Я стушевался, как-то замял разговор, перешел на другую тему, но понял – «чокнутые» не по мне и стал избегать общения с Олегом. Работавшая у нас Юля Васильева много беседовала с ним и отметила, что он стал очень странным. А я уже и не сомневался…

Потом он уволился от нас и след его затерялся…

Прошло много лет. Мы с другом сидели на даче, не помню как у нас зашел разговор о том, как врут свидетели, сами не подозревая о своем вранье. От классических случаях, когда в свете молнии любая машина кажется серебристой, разговор пошел далее… и тут я вспомнил Олега с его выдуманным избиением.

Объяснимо,– ответил мне мой друг,– а что он еще должен был подумать, когда грохнувшись с такой высоты он испытывал неистерпимую боль, находясь в почти отключенном сознании. Что он мог видеть в темноте лежа на полу – ботинки перед своим лицом, вполне вероятно, что потом, когда его выносили из зала, увидел и милицейскую форму… Подсознание зафиксировало – ботинок – боль – форма. Вот и разгадка его бреда…

Ведь как мы отличаем бред от действительности – по разумности – бред – это то, чего на самом деле никак не может быть.

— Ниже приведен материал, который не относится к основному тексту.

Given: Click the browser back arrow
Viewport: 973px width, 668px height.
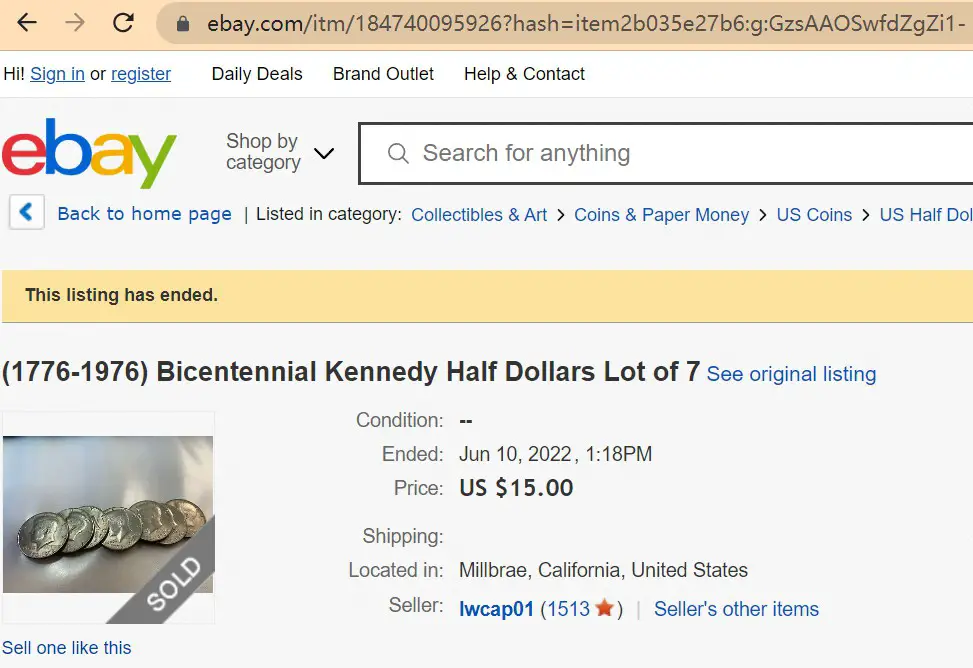Looking at the screenshot, I should [x=27, y=23].
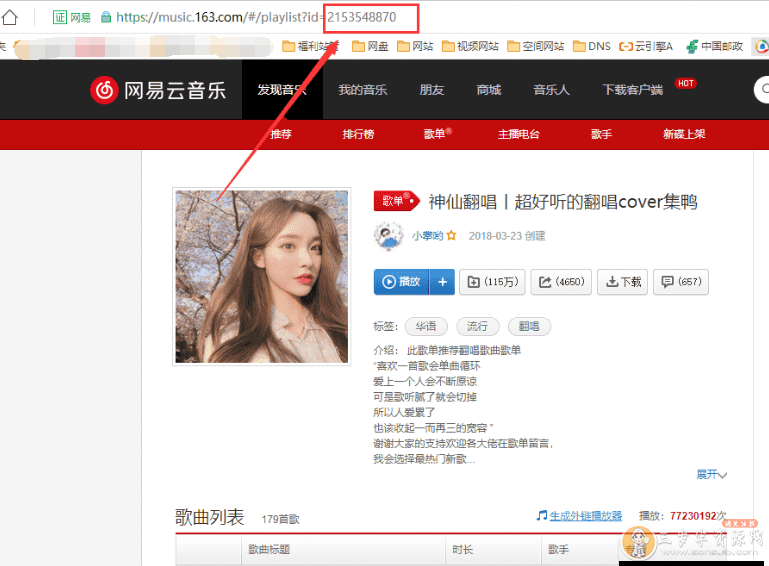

Даже, если я сейчас увижу Афганистан, то понимаю – так не бывает – вот была дача и вот – поле боя. Я не начну палить по сторонам. Но он, со своим хилым разумом и непомерно раздутым самомнением, никак не может признаться самому себе, что упал по собственной дурости, что он – кретин, и пытается найти виновника всех своих бед. Если его не вылечат, то он вероятнее всего потеряет грань между реальностью и вымыслом и кончит свои дни в психушке…

Услышал я это и задумался – как сложилась его судьба?